Es ist wichtig, den Widerruf von der Kündigungsbeseitigung wegen Vertragsverletzung zu unterscheiden, was historisch manchmal war, d. h. ihre Positionen vor vertragsbildend – manchmal auch als “Status quo” bezeichnet. Bestätigt die unschuldige Partei mit diesem Wissen den Vertrag – entscheidet sich für die Fortsetzung des Vertrages – geht das Rücktrittsrecht verloren. Ein mündlicher oder schriftlicher Vertrag kann wegen Betrugs widerrufen werden. Das Recht, wegen Betrugs zurückzutreten, ist nicht ausgeschlossen, weil die betrogene Partei nicht vorgegangen ist. Im Allgemeinen bieten falsche Wertaussagen oder die Nichterfüllung eines Versprechens, in Zukunft ohne betrügerische Absicht etwas zu tun, keine Grundlage für den Rücktritt wegen Betrugs oder Falschdarstellung. Eine Partei erweist hinreichende Gründe für den Rücktritt, indem sie nachweist, dass sie dazu verleitet wurde, sich von einem Rechtsanspruch zu trennen oder eine rechtliche Haftung zu übernehmen, die sie sonst nicht getan hätte, aber für die betrügerischen Darstellungen. Gesetze, die sich mit der Rücknahme befassen, sind von Staat zu Staat unterschiedlich. Bestimmte Verträge, wie z. B.

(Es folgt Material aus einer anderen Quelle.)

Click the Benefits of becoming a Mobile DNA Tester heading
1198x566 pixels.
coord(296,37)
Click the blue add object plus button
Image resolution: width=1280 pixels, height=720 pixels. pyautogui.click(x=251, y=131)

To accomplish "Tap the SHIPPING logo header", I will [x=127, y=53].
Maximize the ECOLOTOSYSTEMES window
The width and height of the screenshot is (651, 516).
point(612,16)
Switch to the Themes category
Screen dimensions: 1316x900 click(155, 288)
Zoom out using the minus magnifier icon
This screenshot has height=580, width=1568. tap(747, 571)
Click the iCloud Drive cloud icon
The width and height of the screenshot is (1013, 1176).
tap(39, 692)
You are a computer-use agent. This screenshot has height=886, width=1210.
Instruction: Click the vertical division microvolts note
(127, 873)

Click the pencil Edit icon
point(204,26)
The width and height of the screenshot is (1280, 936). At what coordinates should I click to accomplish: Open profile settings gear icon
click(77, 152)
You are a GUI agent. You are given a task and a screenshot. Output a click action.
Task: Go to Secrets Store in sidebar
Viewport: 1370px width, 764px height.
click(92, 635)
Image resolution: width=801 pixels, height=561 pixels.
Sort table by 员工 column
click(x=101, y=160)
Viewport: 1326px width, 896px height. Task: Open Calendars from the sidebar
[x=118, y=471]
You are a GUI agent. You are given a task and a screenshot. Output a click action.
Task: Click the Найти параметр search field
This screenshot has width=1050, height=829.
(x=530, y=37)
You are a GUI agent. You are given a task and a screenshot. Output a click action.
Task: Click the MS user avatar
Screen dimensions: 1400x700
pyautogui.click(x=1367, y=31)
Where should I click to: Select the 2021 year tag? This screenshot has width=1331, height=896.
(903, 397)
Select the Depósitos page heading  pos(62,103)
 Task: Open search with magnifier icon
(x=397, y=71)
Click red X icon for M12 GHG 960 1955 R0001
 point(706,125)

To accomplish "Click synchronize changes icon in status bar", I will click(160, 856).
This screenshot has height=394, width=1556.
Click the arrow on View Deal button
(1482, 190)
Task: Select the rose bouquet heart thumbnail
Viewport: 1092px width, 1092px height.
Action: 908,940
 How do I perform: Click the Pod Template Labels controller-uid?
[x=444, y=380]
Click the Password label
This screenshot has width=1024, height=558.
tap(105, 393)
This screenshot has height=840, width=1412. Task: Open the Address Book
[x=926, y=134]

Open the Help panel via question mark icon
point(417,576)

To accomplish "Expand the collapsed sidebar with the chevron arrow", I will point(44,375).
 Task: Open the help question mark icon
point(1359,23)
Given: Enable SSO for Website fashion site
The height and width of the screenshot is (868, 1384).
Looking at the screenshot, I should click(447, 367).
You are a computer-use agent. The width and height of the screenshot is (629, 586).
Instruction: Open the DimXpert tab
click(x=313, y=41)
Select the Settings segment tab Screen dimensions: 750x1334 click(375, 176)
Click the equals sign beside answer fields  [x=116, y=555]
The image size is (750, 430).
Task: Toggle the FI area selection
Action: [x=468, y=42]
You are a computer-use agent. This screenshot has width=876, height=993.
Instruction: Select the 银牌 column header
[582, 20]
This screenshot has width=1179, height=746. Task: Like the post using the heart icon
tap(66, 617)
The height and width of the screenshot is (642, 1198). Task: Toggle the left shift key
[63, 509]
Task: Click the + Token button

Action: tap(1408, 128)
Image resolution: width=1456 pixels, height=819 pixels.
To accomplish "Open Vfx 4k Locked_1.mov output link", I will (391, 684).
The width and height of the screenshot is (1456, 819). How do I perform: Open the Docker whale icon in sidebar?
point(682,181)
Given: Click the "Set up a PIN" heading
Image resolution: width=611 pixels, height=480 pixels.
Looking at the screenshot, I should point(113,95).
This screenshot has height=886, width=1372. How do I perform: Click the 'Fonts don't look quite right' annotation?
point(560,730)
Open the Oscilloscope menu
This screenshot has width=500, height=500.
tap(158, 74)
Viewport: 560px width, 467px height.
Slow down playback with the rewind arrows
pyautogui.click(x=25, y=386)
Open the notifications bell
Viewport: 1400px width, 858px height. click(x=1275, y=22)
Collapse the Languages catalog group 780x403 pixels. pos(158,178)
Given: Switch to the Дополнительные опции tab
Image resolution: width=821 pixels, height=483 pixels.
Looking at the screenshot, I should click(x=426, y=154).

zwischen Kreditgebern und Verbrauchern ausgetauscht, sind jedoch gelegentlich vom Bund vorgeschrieben. Ein potenzieller Beklagter eines Rechtsanspruchs ist nicht wahrscheinlich, dass der Rücktritt der unschuldigen Partei zur Verfügung steht oder war, oder es gab einen Mangel mit dem Vertrag, der sie zum Rücktritt berechtigt. Wurde der Vertrag wirksam, so erträgt ein Gericht ihn und erlässt entsprechende Folgeanordnungen. Rücktritt ist die Nichtigerfüllung eines nicht als rechtsverbindlich anerkannten Vertrages. Die Gerichte können die nicht haftenden Parteien von ihren vereinbarten Verpflichtungen befreien und werden, wenn möglich, effektiv versuchen, sie wieder in die Position zu bringen, in der sie sich vor vertragsgemäß erarbeiteten. Rücktritt ist die Handlung der Person, die anspruchsberechtigt ist, zurückzutreten. Der Rücktritt bedeutet, einen Vertrag zu kündigen und so zu behandeln, als ob er nie existiert hätte, indem sichergestellt wird, dass alle seine Auswirkungen beseitigt werden. Um alle Parteien in ihren ursprünglichen Zustand zurückzuversetzen, müssen Dinge, die ausgetauscht wurden, wie Geld, zurückgegeben werden.

Eine Vertragspartei kann ihn wegen erheblicher Nichterfüllung oder Verletzung der anderen Partei widerrufen. Wer wissentlich und vorsätzlich nicht auftritt, kann sich nicht darüber beschweren, dass die andere Vertragspartei ihn durch Vertragsauflösung geschädigt hat. Das Rücktrittsrecht ergibt sich nicht aus jedem Verstoß, sondern nur, wenn der Verstoß so erheblich und grundlegend ist, dass er das Ziel der Parteien bei der Vertragsgestaltung verletzt.